* [WHAT IS EXPECTED] Please retype the line that contains "Third-Party Administrators (85, 1842)" and all lines that follow it to the end of the entries below, exactly as they stand, with nothing added.

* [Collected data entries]
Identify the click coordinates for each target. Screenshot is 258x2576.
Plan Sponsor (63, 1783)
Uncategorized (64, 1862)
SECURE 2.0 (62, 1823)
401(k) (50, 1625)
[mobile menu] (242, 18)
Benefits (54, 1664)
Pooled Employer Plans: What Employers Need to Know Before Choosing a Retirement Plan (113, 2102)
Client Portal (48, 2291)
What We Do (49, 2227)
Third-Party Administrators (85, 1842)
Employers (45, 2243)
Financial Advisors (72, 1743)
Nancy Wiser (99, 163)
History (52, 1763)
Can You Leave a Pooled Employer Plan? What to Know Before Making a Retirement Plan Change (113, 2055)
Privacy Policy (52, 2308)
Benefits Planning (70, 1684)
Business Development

* [YOUR RESPONSE]
Third-Party Administrators (85, 1842)
Employers (45, 2243)
Financial Advisors (72, 1743)
Nancy Wiser (99, 163)
History (52, 1763)
Can You Leave a Pooled Employer Plan? What to Know Before Making a Retirement Plan Change (113, 2055)
Privacy Policy (52, 2308)
Benefits Planning (70, 1684)
Business Development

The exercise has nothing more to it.